We saw one of these events at 14:48 today and pybal reported fetch failures for -- and wanted to depool -- basically the entire appserver fleet https://phabricator.wikimedia.org/P8551
Which matches a spike of the queries reported at T224017: Slow query ApiQueryRevisions on enwiki that arrived to the API dbs for enwiki at 14:48 too.
Update from the subtask related to the slow query detected (which might or might not be the cause for this): I have removed db1118 from API and placed db1134 instead which looks like it has a good query plan, choosing the right index T224017#5202152
I am removing the DBA tag for now here (but remain subscribed), as we are following up on T224017: Slow query ApiQueryRevisions on enwiki (which is not yet clear if it is definitely causing this or not although the timing matches quite often and needs fixing anyways)

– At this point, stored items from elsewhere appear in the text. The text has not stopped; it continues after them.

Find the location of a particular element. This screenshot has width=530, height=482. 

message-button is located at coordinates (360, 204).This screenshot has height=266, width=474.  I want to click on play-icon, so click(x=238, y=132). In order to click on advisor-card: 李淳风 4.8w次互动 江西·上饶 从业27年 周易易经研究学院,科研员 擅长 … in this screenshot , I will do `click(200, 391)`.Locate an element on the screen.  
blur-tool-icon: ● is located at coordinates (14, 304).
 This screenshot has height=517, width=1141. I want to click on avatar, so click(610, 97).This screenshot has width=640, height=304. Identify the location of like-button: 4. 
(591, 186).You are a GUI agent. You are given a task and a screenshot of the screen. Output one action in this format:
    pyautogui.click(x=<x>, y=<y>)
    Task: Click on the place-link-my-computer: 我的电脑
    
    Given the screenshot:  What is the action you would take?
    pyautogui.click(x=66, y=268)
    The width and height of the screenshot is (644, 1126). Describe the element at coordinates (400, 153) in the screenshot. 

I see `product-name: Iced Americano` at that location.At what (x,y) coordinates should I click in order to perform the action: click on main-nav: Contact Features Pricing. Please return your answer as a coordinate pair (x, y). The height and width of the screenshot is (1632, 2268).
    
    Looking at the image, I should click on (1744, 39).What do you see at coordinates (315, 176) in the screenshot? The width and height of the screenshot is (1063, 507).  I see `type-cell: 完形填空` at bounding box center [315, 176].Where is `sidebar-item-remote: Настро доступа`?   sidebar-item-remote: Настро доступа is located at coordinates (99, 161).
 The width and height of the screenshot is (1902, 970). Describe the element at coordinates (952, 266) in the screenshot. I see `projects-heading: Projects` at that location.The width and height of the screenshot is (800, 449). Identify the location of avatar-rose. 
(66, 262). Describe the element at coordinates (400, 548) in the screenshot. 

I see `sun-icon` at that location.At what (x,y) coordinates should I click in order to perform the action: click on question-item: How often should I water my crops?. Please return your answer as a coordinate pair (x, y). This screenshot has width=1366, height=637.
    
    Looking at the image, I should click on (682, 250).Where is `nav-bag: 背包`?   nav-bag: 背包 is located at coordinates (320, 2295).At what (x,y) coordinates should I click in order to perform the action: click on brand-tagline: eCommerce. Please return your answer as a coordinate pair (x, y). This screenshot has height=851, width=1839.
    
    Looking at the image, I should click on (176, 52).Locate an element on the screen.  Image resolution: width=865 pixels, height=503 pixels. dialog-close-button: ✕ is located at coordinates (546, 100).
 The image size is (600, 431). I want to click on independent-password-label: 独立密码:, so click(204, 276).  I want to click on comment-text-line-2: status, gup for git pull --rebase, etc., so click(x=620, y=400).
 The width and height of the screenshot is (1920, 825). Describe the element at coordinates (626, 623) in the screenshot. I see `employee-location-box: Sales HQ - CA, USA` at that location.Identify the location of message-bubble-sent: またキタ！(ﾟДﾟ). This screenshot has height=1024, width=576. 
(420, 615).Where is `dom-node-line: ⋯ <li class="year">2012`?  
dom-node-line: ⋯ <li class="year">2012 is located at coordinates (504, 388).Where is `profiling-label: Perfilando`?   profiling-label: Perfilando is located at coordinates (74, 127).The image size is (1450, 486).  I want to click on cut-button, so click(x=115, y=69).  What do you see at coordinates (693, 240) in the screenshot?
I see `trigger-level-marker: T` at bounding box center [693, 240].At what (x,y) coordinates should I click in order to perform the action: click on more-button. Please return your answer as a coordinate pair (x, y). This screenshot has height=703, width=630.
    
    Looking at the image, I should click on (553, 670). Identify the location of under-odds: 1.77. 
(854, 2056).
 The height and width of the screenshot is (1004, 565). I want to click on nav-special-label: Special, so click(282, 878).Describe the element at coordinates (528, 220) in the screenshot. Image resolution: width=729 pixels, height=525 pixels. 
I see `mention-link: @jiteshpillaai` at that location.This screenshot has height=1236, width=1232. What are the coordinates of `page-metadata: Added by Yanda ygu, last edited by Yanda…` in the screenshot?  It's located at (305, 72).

The slow query that is being investigated at T224017 is only reported as slow when 'rev_page'= '35159700'.
Which is https://en.wikipedia.org/wiki/User:Cyberpower678/RfX_Report and that page has around 80k revisions
root@db2103.codfw.wmnet[enwiki]> select count(*) from revision where rev_page='35159700'; +----------+ | count(*) | +----------+ | 80040 | +----------+ 1 row in set (0.07 sec)
Also:
https://xtools.wmflabs.org/articleinfo/en.wikipedia.org/User:Cyberpower678/RfX_Report
I've looked back in the last week or so and we don't see those kind of instabilities specific to api servers anymore. Resolving.